Dita

by Mel Ramos

Material

Polished aluminium cast with black pedestal; 210 x 100 x 80 cm

Datierung

2011

About the artwork

edition of 8

About the artist

Like many other Pop Art artists, Ramos had intended to become a graphic designer in advertising before he decided to study art. Between 1954 and 1958 he studied at the Sacramento City College, the San José State College and the Sacramento State College. From 1958 he taught at various institutions including the Sacramento State College, the Arizona State University and the California State University.
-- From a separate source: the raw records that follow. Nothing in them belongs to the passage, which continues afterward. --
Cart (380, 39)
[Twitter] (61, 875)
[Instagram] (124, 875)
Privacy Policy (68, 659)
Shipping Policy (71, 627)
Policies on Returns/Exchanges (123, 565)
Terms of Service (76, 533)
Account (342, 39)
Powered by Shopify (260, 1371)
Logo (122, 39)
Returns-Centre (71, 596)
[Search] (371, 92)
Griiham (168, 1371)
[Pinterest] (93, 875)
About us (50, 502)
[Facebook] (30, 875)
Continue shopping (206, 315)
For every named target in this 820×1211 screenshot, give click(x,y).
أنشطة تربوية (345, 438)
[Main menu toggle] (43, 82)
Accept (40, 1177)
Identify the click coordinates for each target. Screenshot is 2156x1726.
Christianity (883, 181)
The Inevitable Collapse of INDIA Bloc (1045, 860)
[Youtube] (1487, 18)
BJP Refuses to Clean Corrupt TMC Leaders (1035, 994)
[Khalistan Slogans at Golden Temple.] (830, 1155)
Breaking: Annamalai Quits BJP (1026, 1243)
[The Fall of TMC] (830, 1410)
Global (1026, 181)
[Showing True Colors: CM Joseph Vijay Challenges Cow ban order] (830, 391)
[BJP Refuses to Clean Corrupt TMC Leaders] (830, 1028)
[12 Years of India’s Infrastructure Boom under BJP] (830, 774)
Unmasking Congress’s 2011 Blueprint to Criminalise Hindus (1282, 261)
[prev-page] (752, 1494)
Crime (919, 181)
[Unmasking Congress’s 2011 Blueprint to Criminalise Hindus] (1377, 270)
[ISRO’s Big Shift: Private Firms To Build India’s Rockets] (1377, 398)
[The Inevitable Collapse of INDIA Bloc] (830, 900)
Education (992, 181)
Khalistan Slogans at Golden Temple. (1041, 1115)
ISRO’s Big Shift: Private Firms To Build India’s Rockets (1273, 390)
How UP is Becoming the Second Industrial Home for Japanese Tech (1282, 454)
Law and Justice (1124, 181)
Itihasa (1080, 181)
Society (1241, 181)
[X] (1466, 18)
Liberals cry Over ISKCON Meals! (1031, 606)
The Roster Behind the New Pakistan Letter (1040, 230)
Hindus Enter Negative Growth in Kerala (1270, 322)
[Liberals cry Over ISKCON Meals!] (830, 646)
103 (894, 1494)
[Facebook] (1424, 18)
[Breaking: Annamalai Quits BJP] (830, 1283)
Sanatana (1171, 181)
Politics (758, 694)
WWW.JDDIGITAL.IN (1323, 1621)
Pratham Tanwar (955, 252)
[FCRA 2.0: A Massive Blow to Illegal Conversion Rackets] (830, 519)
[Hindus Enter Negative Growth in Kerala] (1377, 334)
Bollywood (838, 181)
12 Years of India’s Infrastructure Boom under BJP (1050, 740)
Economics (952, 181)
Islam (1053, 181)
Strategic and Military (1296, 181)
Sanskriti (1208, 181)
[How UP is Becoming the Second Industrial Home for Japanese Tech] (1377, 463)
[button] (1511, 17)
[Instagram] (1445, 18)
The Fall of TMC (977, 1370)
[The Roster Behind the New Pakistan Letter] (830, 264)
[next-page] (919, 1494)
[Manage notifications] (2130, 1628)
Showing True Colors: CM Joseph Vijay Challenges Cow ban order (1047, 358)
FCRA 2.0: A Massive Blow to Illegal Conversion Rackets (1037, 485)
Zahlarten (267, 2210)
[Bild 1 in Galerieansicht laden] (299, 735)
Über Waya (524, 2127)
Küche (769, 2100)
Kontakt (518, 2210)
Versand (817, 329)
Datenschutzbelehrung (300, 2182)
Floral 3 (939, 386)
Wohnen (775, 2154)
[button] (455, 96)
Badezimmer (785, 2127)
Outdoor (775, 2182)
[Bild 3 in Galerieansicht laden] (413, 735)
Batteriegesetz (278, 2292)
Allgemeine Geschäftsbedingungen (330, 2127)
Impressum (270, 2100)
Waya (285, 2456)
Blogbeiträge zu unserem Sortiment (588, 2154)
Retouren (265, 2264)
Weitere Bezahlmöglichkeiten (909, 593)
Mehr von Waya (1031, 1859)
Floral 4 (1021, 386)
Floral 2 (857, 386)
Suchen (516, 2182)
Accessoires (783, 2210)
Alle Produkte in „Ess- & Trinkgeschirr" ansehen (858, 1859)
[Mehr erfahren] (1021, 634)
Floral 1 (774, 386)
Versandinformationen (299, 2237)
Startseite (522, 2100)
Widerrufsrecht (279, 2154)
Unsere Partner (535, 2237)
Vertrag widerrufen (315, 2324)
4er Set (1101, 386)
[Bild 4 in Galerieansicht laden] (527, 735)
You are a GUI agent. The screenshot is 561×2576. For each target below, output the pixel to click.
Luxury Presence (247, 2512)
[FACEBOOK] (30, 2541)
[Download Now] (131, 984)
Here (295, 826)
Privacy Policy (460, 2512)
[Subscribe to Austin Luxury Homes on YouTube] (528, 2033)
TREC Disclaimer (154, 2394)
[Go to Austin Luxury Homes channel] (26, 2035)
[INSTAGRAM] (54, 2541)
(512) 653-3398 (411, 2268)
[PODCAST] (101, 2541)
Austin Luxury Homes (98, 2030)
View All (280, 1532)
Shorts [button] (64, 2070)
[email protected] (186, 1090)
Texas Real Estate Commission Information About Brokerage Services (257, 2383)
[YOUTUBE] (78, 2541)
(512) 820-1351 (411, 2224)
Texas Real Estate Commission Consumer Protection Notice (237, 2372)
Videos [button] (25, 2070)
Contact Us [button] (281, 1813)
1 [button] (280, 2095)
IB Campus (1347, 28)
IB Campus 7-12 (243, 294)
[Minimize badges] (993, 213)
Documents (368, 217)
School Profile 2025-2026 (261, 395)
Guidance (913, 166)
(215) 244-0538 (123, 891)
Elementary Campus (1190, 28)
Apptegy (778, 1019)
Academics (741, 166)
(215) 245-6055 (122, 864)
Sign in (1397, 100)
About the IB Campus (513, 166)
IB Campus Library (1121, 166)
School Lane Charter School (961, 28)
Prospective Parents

A student of Wayne Thiebaud, Mel Ramos was a follower of the ‘Bay Figurative School’, a movement, which distanced itself from abstract Expressionism – the predominant genre in the United States during the 1950s. From 1961 onwards, Ramos started to use the imagery of American comics as a source of inspiration. But besides the comic book characters, naked female bodies dominate his oeuvre. His creations satisfy male fantasies, but at the same time his flawless sexual objects appear artificial and absurd. He created images with lascivious pin-up girls placed on commodities in order to mimic the advertising industry’s methods to capitalize on the ‘sex sells’-slogan. Mel Ramos belongs to the original group of American Pop Art artists together with Warhol, Lichtenstein and Rauschenberg, but his explicit display of eroticism adds a whole new facet to Pop Art.